SQL Window Functions Cheat Sheet

Most candidates memorize ROW_NUMBER and call themselves comfortable with window functions. Interviewers do not buy it. Window functions appear in roughly 35% of senior-level DE interviews analyzed, and the ones that actually separate strong candidates from weak ones are never the simple ranking questions. They are the frame clause questions, the LAG with a default value, the LAST_VALUE trap where the default frame silently stops at the current row.

35%
Senior rounds use them
21%
Use PARTITION BY
15%
Use ROW_NUMBER
9%
Aggregate windows

Window Function Syntax

PARTITION BY divides rows into groups. The function resets for each group. Omitting it treats the entire result set as one partition.

ORDER BY defines the row order within each partition.

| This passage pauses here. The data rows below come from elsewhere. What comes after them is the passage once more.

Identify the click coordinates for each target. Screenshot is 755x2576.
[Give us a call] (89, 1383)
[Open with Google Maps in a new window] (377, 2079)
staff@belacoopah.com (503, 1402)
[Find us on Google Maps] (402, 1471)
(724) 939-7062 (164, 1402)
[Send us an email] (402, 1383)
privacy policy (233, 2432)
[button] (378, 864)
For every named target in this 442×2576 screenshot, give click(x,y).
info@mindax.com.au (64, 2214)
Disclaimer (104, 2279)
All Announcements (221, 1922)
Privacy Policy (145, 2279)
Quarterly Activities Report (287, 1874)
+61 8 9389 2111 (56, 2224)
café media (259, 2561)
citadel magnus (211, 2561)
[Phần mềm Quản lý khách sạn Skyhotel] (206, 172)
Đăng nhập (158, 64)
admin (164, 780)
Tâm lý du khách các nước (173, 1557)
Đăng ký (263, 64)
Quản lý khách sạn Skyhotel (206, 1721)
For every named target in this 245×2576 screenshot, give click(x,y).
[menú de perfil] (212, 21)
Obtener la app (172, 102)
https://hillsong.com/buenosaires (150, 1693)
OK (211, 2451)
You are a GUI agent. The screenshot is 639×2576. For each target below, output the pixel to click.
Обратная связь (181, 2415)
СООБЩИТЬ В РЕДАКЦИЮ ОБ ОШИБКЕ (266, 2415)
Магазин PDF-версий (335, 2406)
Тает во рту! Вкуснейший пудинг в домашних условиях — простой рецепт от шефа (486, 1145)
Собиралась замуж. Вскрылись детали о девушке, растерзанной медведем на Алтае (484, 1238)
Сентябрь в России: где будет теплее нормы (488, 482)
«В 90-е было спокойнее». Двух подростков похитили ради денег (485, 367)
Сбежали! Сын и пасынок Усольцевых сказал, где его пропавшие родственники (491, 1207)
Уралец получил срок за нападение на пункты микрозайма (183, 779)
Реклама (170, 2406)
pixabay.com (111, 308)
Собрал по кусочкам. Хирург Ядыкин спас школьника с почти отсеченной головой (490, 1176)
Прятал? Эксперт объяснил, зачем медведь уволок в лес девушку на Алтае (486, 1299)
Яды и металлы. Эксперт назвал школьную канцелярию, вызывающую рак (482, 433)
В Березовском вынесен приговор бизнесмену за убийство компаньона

Required for ranking and offset functions. Optional for aggregate functions (but changes their behavior when present).

Frame clause defines which rows within the partition are included in the calculation. Only applies to aggregate functions and FIRST_VALUE / LAST_VALUE.

Window Function Syntax

function_name(args) OVER (
  [PARTITION BY partition_columns]
  [ORDER BY sort_columns [ASC|DESC]]
  [frame_clause]
)

Ranking Functions

Do not default to ROW_NUMBER just because it is the one you remember. The interviewer asking for 'the top three by salary per department' is usually checking whether you reach for DENSE_RANK or RANK when ties matter, and whether you know the difference. ROW_NUMBER with a tied ORDER BY produces nondeterministic output. That is a bug, not a feature, and it is the first thing a sharp interviewer probes.

ROW_NUMBER()

-- Number each employee within their department by salary
SELECT emp_name, department, salary,
  ROW_NUMBER() OVER (PARTITION BY department ORDER BY salary DESC) AS rn
FROM employees
LIMIT 20;
-- rn: 1, 2, 3, 4 (no gaps, no ties)

Assigns a unique sequential integer to each row. Ties get different numbers (arbitrary tiebreak).

RANK()

-- Rank employees by salary (gaps after ties)
SELECT emp_name, department, salary,
  RANK() OVER (PARTITION BY department ORDER BY salary DESC) AS rnk
FROM employees
LIMIT 20;
-- rnk: 1, 2, 2, 4 (gap: 3 is skipped)

Like ROW_NUMBER but ties get the same rank. Leaves gaps after ties.

DENSE_RANK()

-- Dense rank: no gaps after ties
SELECT emp_name, department, salary,
  DENSE_RANK() OVER (PARTITION BY department ORDER BY salary DESC) AS drnk
FROM employees
LIMIT 20;
-- drnk: 1, 2, 2, 3 (no gap)

Like RANK but no gaps. Ties get the same rank. The next distinct value gets the next integer.

NTILE(n)

-- Divide employees into 4 salary quartiles
SELECT emp_name, salary,
  NTILE(4) OVER (ORDER BY salary) AS quartile
FROM employees
LIMIT 20;
-- quartile: 1, 1, 2, 2, 3, 3, 4, 4 (spread across rows)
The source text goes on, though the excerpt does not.